Print exactly the line that contains "This screenshot has width=967, height=714." along with every line beneath it to the end of the records below, and omit pictures.

(Records from a collection)

....

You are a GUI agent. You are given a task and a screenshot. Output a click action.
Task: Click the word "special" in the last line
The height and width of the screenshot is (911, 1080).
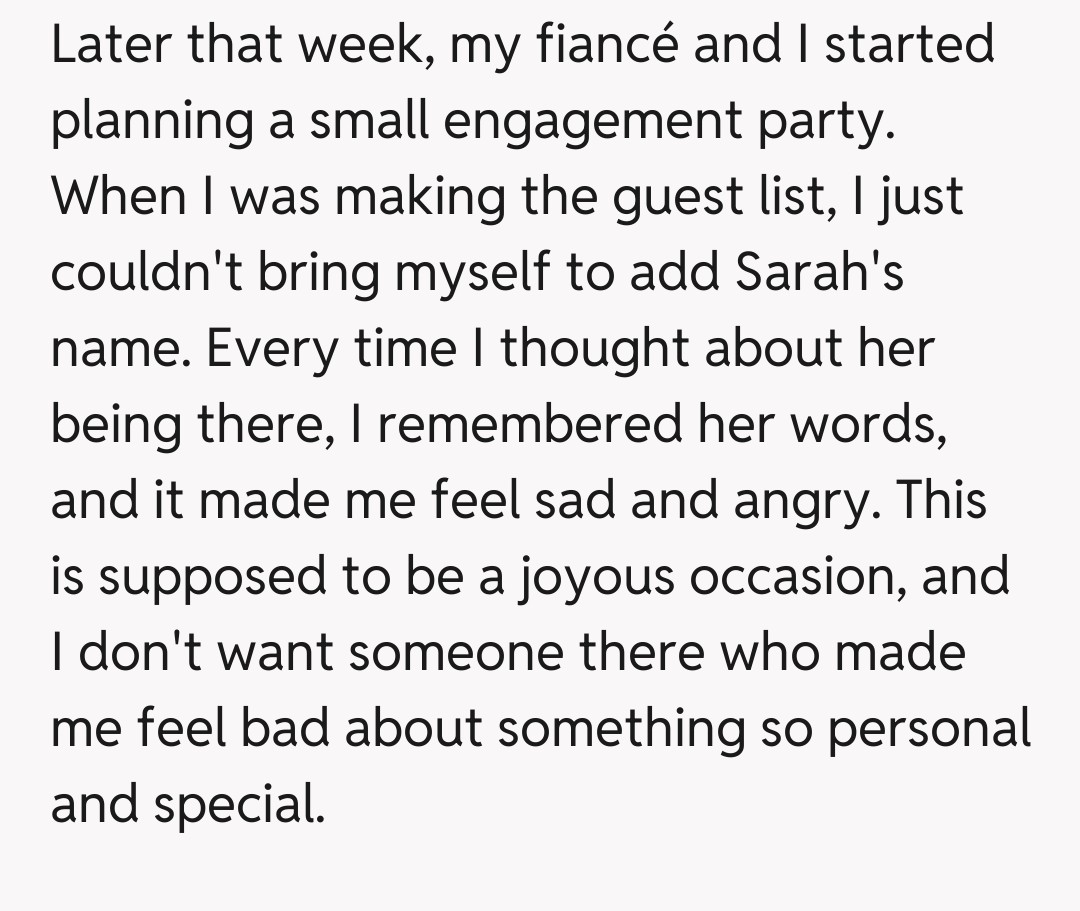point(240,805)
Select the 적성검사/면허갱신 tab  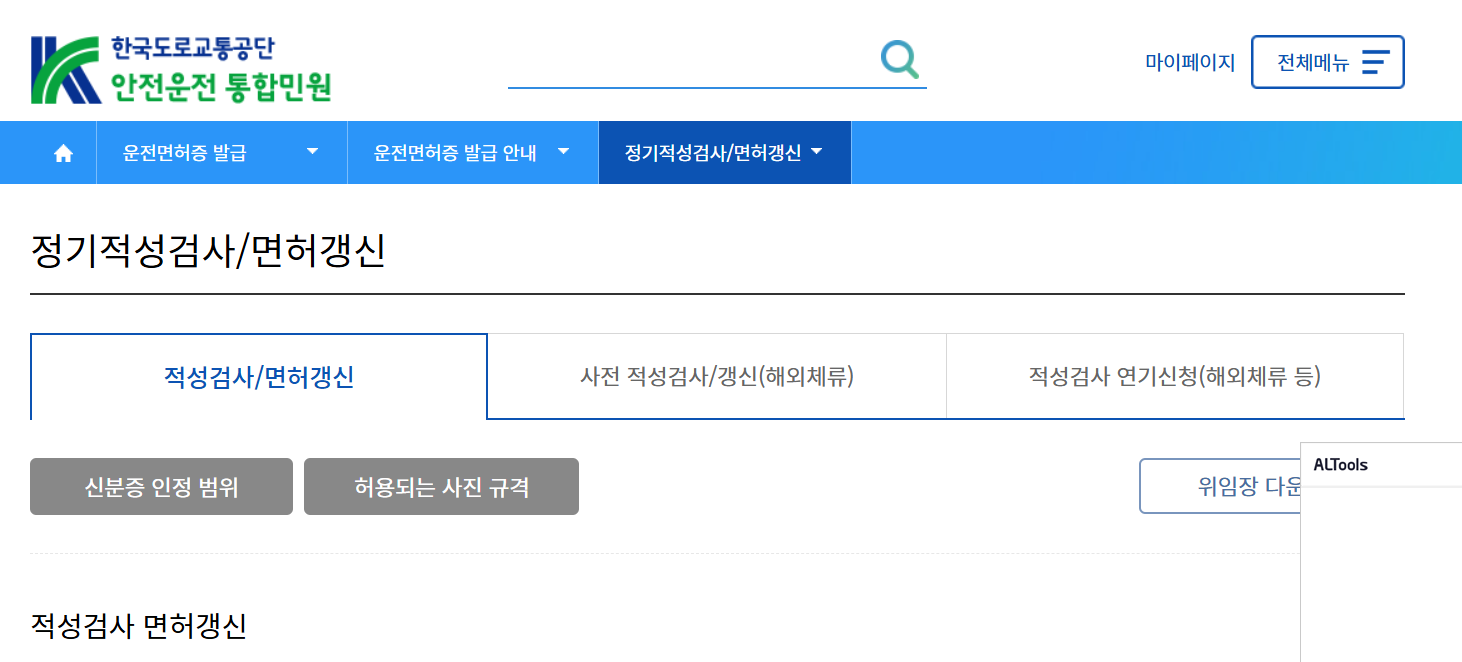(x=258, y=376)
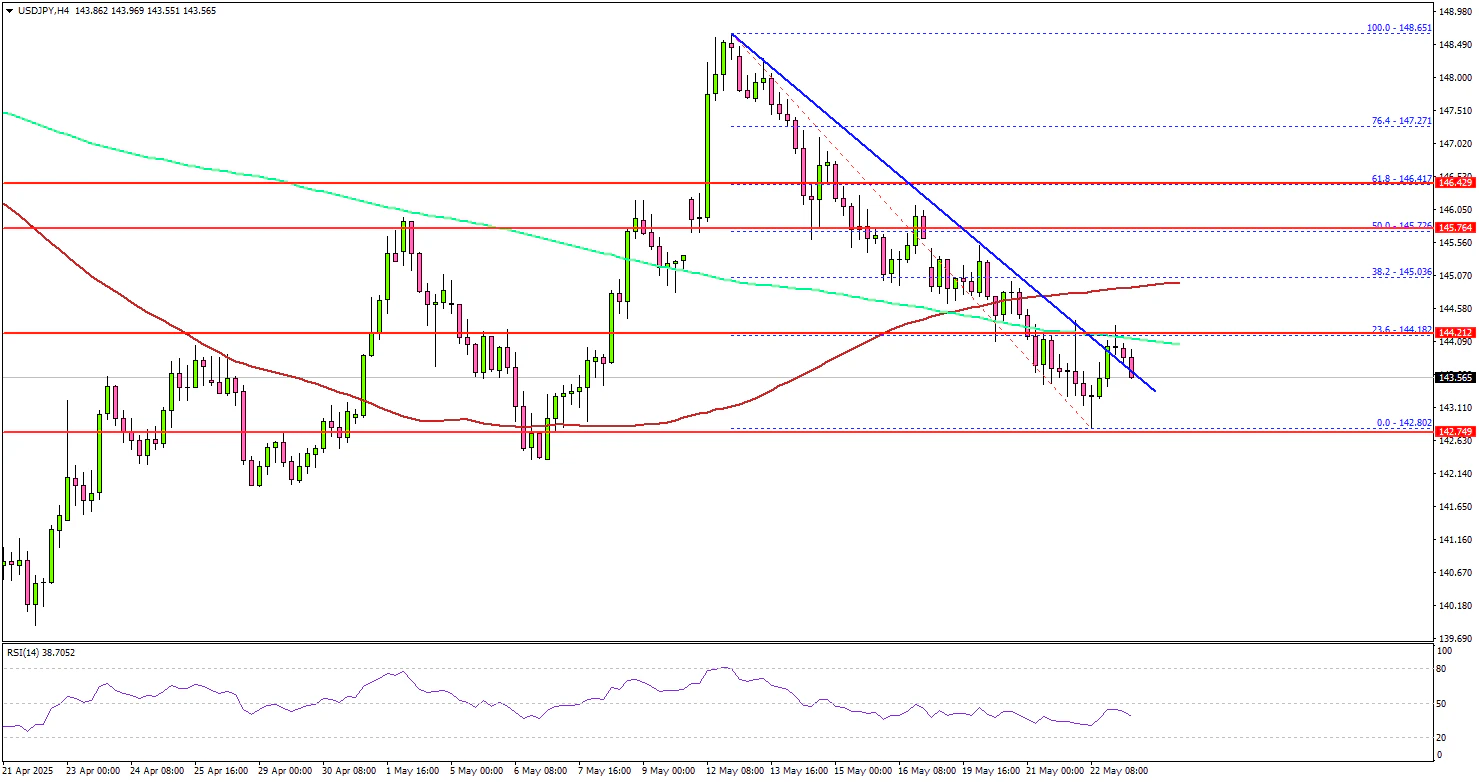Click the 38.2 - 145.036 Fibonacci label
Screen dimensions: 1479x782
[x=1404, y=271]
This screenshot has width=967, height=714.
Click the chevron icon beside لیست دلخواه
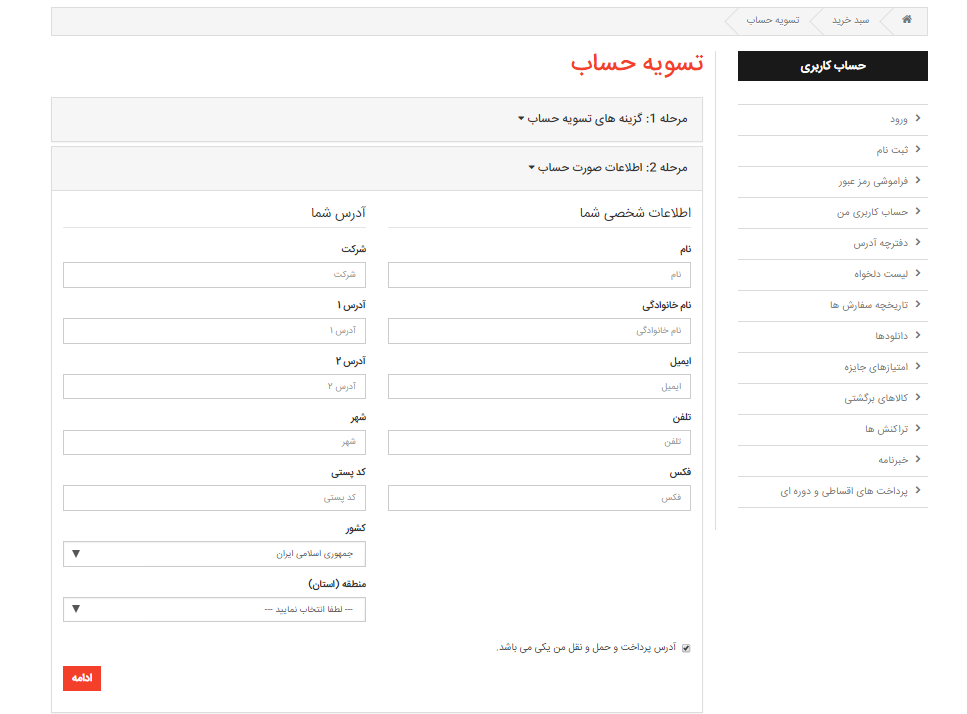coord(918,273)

....

[Answer to this exercise]
This screenshot has width=967, height=714.
Click the chevron icon beside لیست دلخواه
coord(918,273)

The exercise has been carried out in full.